I bowed my head to hide my smile.

“I’d never have imagined I’d be giving such an item to you,” the Esar said, with the same ruefulness as an innkeeper offering his wife a token of the many years of their marriage. The item in question was a second box—one with equally little ornament, but its contents were far more complicated. I knelt beside my liege and observed him as he took from the box a sweet little necklace.

The Esar knew I did not wear jewelry, but only the faint scent of deep water came forth from this trinket.

He fastened it around my neck and it settled, all at once, in the hollow where my two collarbones met. I could feel it sinking against the skin—an uncomfortable sensation, not unlike being choked.

“Speak, Malahide,” the Esar said.

That was impossible, or so I had always assumed. A brief blossom of fear awoke inside of me—I had bartered my voice for my powers, and this would be akin to cheating whatever gods had made such bargains possible in the first place. I had been a quiet child, weedy and recalcitrant, even for an inhabitant of the orphanage in which I’d been
brought up. When my own seedling of Talent was discovered, after I’d taken great pains to make sure it blossomed in the first place, I was brought in front of the Esar. He’d been searching in his own quiet ways for children of a certain caliber who might be trained to work for him outside the influence of the Basquiat. With no friends to speak of, and little to occupy my time, I’d jumped at the chance to have something to apply myself toward. To have a purpose in life was a wealth that could never be measured. It was one for which I had been willing to make any sacrifice in order to hold on to. It was something that other people found difficult to understand, but for me the decision had always been easy.

I swallowed and was reminded of the heavy bead digging into my flesh. A strange warmth overcame my throat.

“My liege,” I said, speaking for the first time in ten years.

The sound of my own voice did not come out with rusty hesitance, nor did it startle me. In point of fact, it seemed so distant and so foreign from my own conception of myself that I was not bothered by it at all, though I would have to learn to use my mouth to pretend I was forming the words.

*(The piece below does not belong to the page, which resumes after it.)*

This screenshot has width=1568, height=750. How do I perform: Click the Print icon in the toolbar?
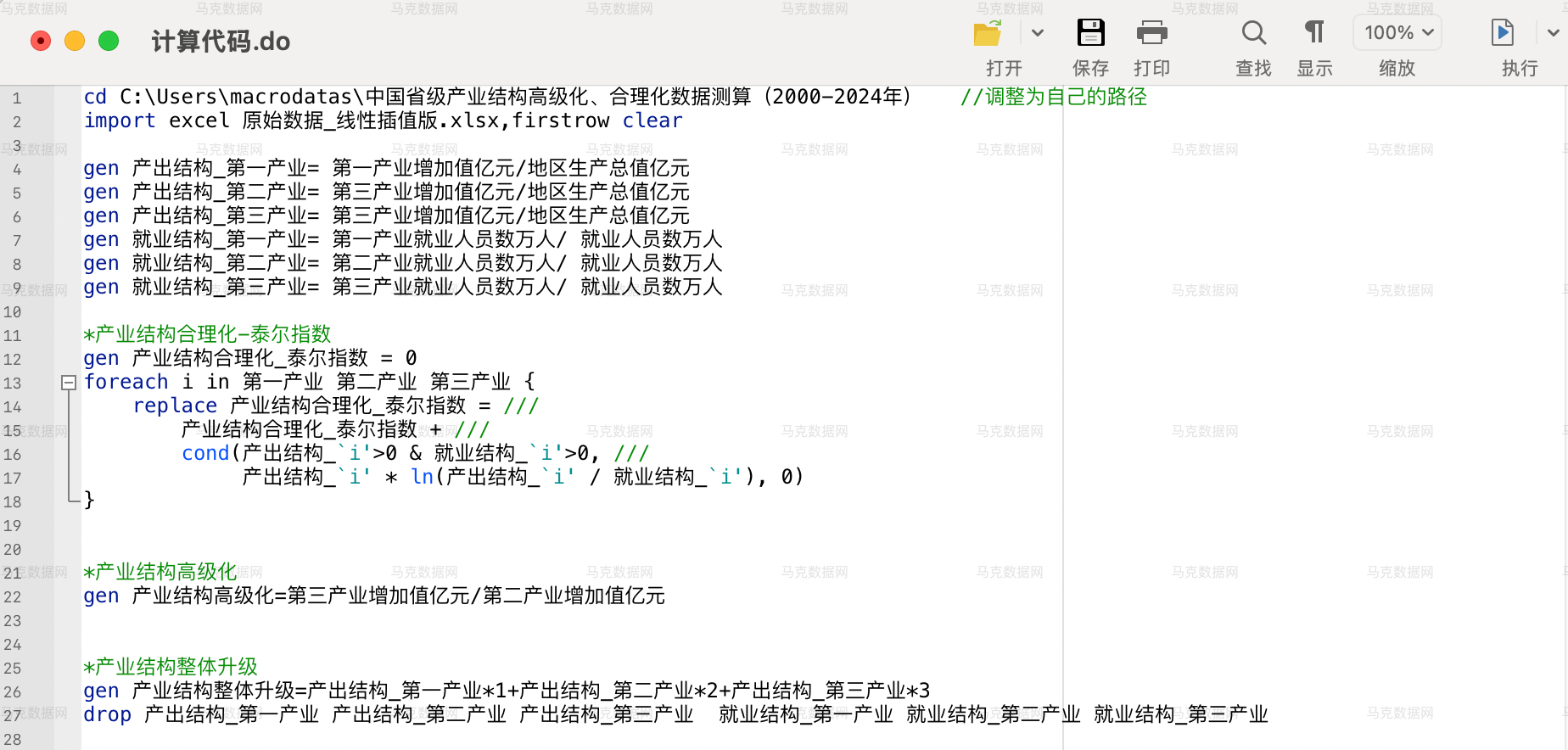[x=1151, y=34]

The voice itself echoed up through the depths of my throat, like some distant puppeteer casting his voice to his puppet, and it seemed fitting that the Esar would be behind this sleight of hand. His magicians were capable of truly commendable work.

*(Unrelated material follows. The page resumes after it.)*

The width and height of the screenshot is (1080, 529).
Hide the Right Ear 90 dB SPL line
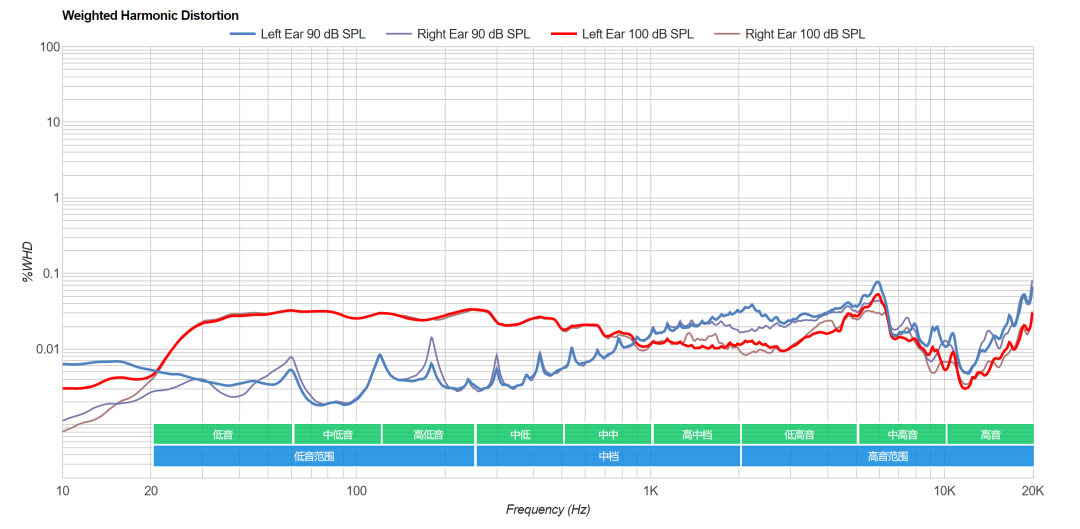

The Esar observed me with his head tilted and his eyes bright—a handsome man, though far from my type. It was a stroke of luck that I was far from his.

“A pretty voice,” he said. “It hardly suits you.”

“I will have to make it suit me,” I said, and was dismissed.

MADOKA

On the border between Seon and Xi’An territory, nestled between marshland and the desert, was the village where I was born. It was shit and everyone knew it, but we had some kind of deep-down Ke-Han pride that always kept us thinking of it. Even those of us who were lucky enough to get away from it and find ourselves in what city folk would have called
a real city
couldn’t wash it off our skin.

After all I’d seen, though, I didn’t much care for real cities one bit.

I’d been in the capital when the dragons came, and I’d seen every weakness that a city had to offer. Buildings that fell because the ones beside them had already fallen; the earth shaking the towers above it, turning years of hard labor into fine dust; men and women trampling their neighbors to protect themselves; walls, designed to protect, keeping their charges from escaping to safety. And, most deadly of all, fires that spread faster than a man could run, from one district to the next, leaving char and ash in their wake, bones and wood alike burned into blackness.

It wasn’t a pretty sight.

You could sum it up with poetry or you could put it out of your mind, and the longer I dwelled on it, the less time I slept. So I tried not to think about where I’d been or what I’d seen. If I gave it enough time, everything would be rebuilt—like nothing had ever happened at all, and I hadn’t been burning my hands picking debris from debris days after the fires had finally died down.